- 26
Giorgio de Chirico
Description
- Giorgio de Chirico
- Interno metafisico con biscotti
- signed G. de Chirico (lower centre); signed Giorgio de Chirico and G. De Chirico, titled and inscribed on the reverse
- oil on canvas
- 60 by 49.8cm., 23 1/4 by 19 1/2 in.
Provenance
Galleria Bonaparte, Milan
Galleria Spagnoli, Florence
Acquired from the above by the present owner
Literature
Catalogue Note
Interno metafisico con biscotti features an astonishingly distorted sense of perspective: objects are enclosed by a wall which could equally plausibly serve as floor or ceiling. Many critics have remarked upon de Chirico’s resurrection of fifteenth-century perspective as a feature of his supposed classicism, overlooking the irrational and peculiarly twentieth-century character of his particular version, in which multiple and distorted vanishing points undermine any hoped-for stability. As William Rubin has argued, ‘Renaissance perspective projects a space that is secure and eminently traversable. De Chirico’s tilted ground planes, on the contrary, produce a space that, when not positively obstructed, is shallow and vertiginous’ (William Rubin, ‘De Chirico and Modernism’, in De Chirico (exhibition catalogue), The Museum of Modern Art, New York, 1982, p. 58).

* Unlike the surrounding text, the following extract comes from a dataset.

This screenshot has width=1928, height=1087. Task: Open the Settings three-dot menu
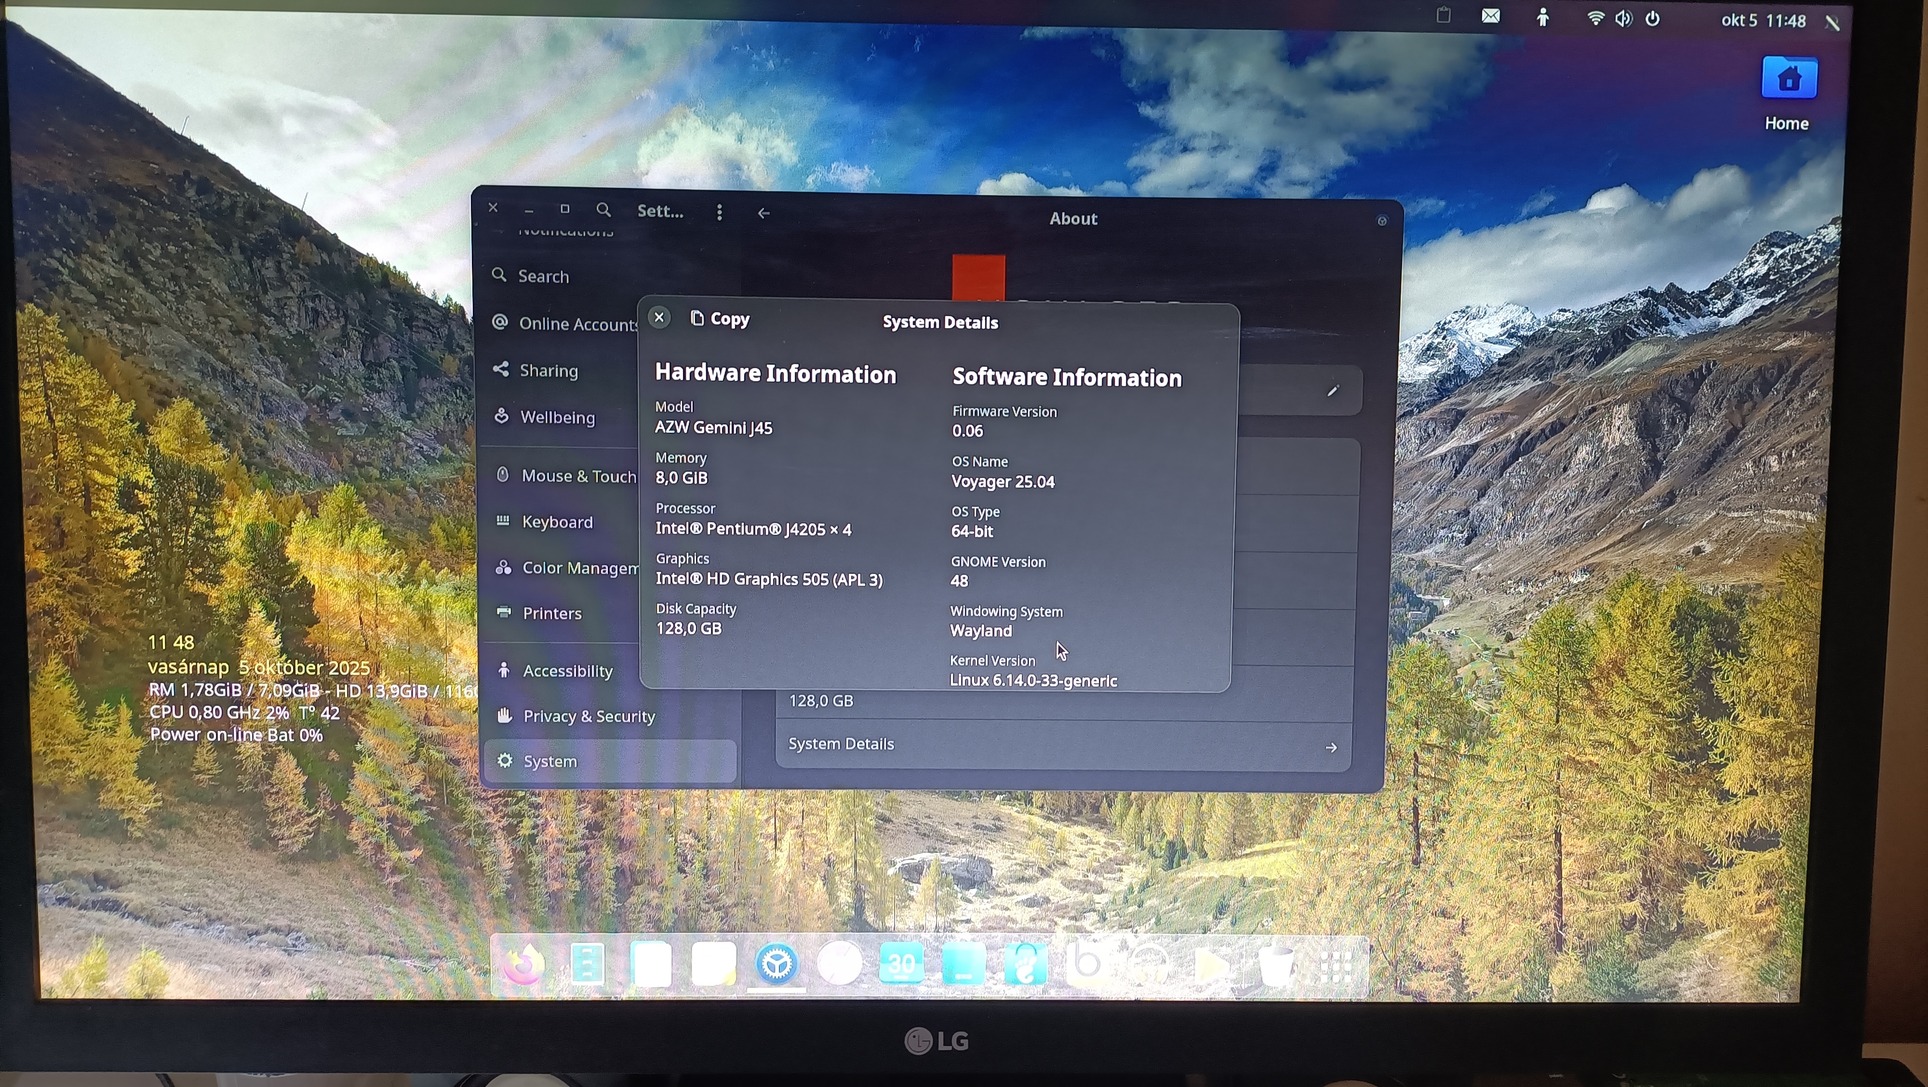coord(719,212)
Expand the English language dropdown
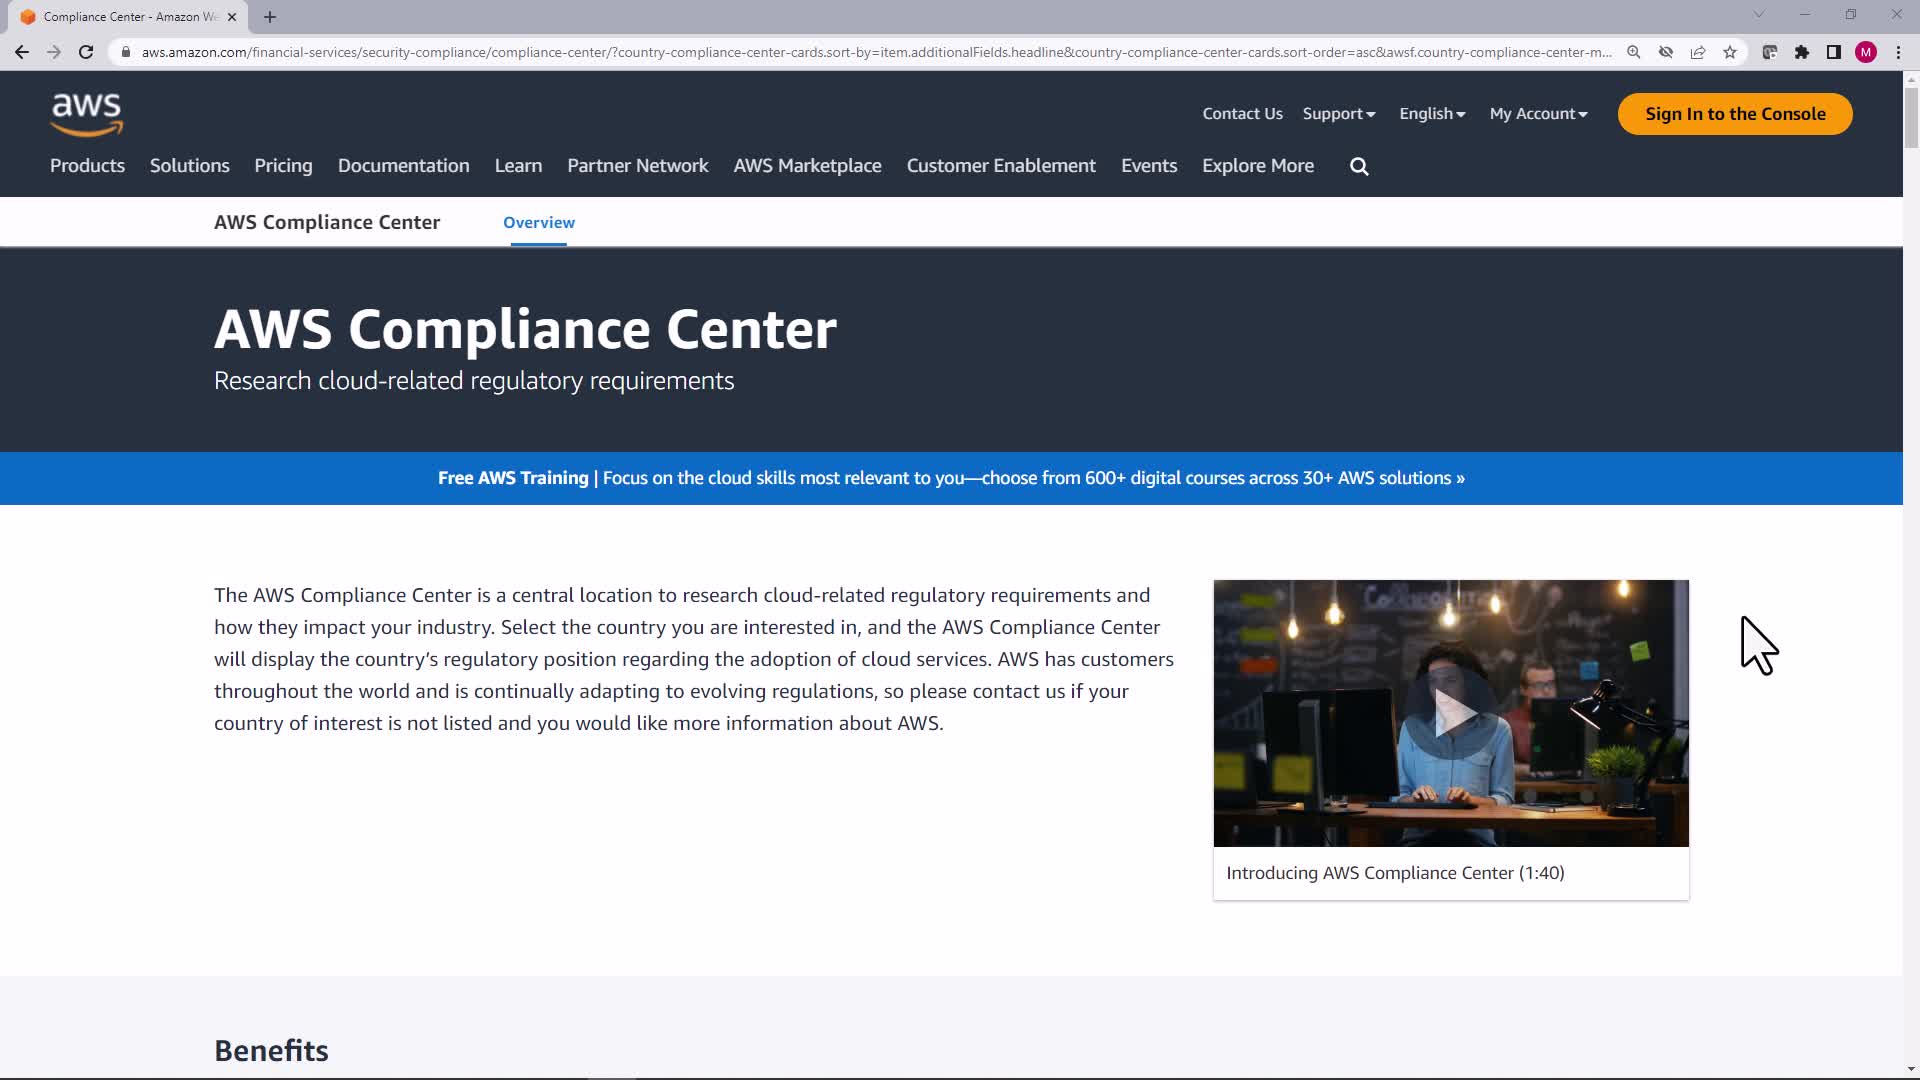 (x=1432, y=114)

The term 'metaphysical' had first been given to De Chirico's paintings in 1914 by the French poet Guillaume Apollinaire and referred to the enigmatic quality of his urban landscapes and interiors. Interno metafisico con biscotti was painted in 1950, during a time when De Chirico was revisiting the themes and contents of his early metaphysical works; biscuits had originally appeared in his paintings around 1916. De Chirico referred to the world as ‘an immense museum of strange things’ (quoted in ibid. p, 57). With its curious clustering of diverse objects and forms, Interno metafisico con biscotti conveys the sense of wonder suggested by this phrase, standing as a magnificent exposition of De Chirico’s utterly inimitable creative imagination.